Most investors when they begin their investing journey tend to ignore the aspects of knowing their risk profile. Investors must be well-acquainted with their financial goals and investment horizon to assess the level of risk they are ready to take on. Investing without assessing one’s risk-taking ability could lead to misallocation into funds that may eventually not be aligned with initial investment objectives. 

Furthermore, investors tend to misjudge their ability to bear risks during good seasons when their portfolios perform exceptionally well. It’s during the tough season when investors tend to realise their true potential for bearing risks. Therefore, it’s critical to be aware of the risk profile, review it periodically and adhere to the set financial goals. 

Start early 

The biggest advantage of starting early is that it helps you accumulate a larger corpus and achieve your desired goals even with smaller contributions. Staying invested for a longer tenure means benefiting from the power of compounding! Furthermore, starting early enables investors to understand and tackle the risks of market volatility well and aim to generate optimal returns over the long term. Systematic Investment Plans (SIPs) are tools that enable investors to start early at ease. 

Diversify your portfolio 

Another important aspect of wealth creation over long term is to have a well-diversified portfolio. A well-diversified portfolio helps in balancing the risk-reward optimally and in achieving the desired objectives without reacting to the big surprises thrown by the markets.  

Rely on expert advice 

While ‘DIY’ or ‘Do it Yourself’ is a good idea, not everyone can carefully assess the risks and opportunities to monitor their investments. Relying on experts not only aids in identifying potential risks and making informed investment decisions but also helps in saving an individual’s time and efforts. Since investments require continued monitoring and rebalancing of allocations, an expert ensures that you stay aligned with the stated goals and objectives during the investment journey. 
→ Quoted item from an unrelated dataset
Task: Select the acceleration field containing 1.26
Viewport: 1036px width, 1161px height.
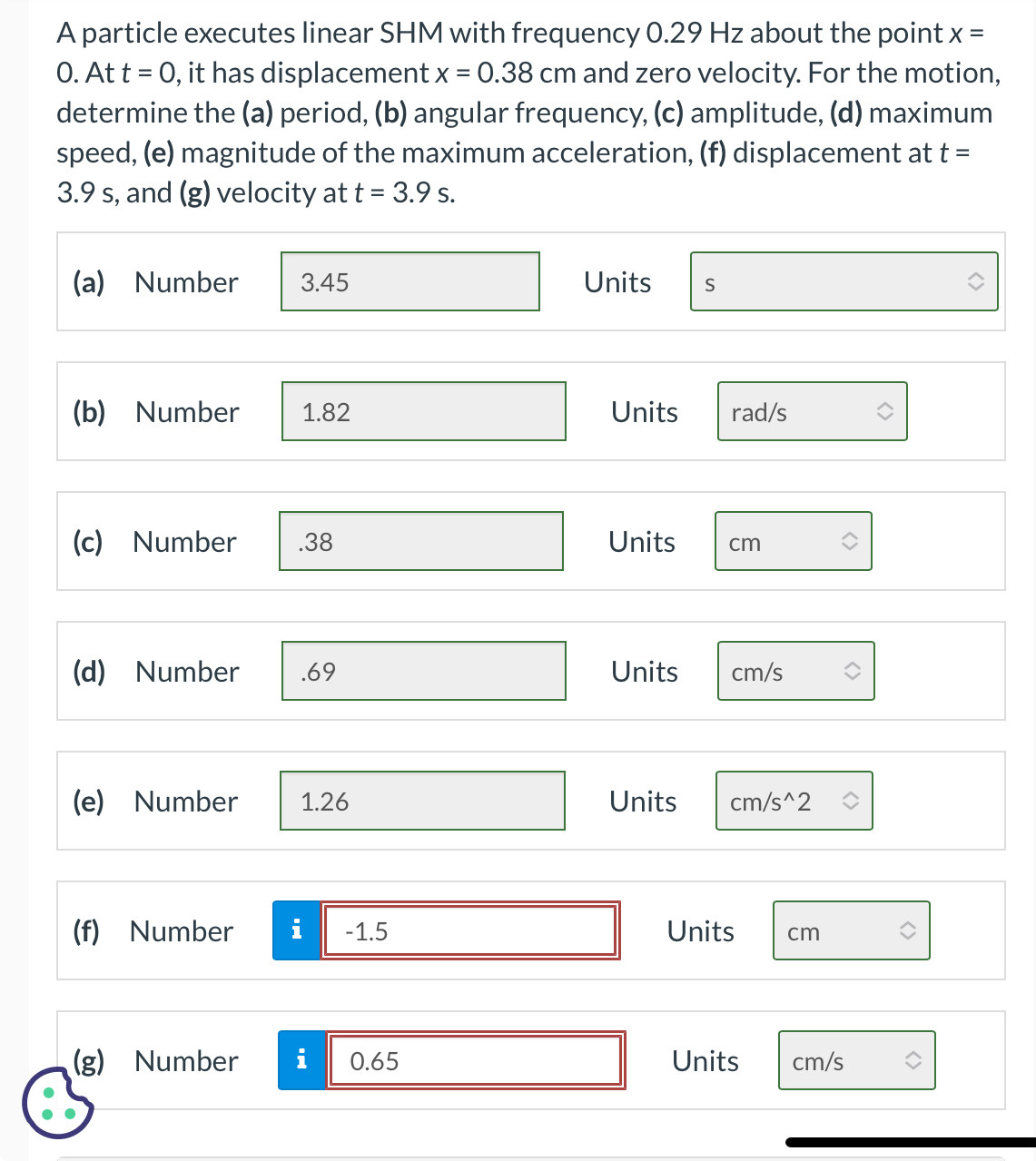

If you are still thinking of when to start, the answer is NOW! 

The gap between your goals—of buying a car/education corpus/retirement corpus—and finally realising your dreams is the action that you take today. So, why wait? Take your first step towards financial independence by starting your investment journey, today!  

 

Disclaimers: The information on this document is provided for information purposes only. It does not constitute any offer, recommendation or solicitation to any person to enter into any transaction or adopt any hedging, trading or investment strategy, nor does it constitute any prediction of likely future movements in rates or prices or any representation that any such future movements will not exceed those shown in any illustration. Users of this document should seek advice regarding the appropriateness of investing in any securities, financial instruments or investment strategies referred to on this document and should understand that statements regarding future prospects may not be realized. The recipient of this material is solely responsible for any action taken based on this material. Opinions, projections and estimates are subject to change without notice.

UTI AMC Ltd is not an investment adviser, and is not purporting to provide you with investment, legal or tax advice. UTI AMC Ltd or UTI Mutual Fund (acting through UTI Trustee Company Pvt. Ltd) accepts no liability and will not be liable for any loss or damage arising directly or indirectly (including special, incidental or consequential loss or damage) from your use of this document, howsoever arising, and including any loss, damage or expense arising from, but not limited to, any defect, error, imperfection, fault, mistake or inaccuracy with this document, its contents or associated services, or due to any unavailability of the document or any part thereof or any contents or associated services. 

Mutual Fund investments are subject to market risks, read all scheme related documents carefully.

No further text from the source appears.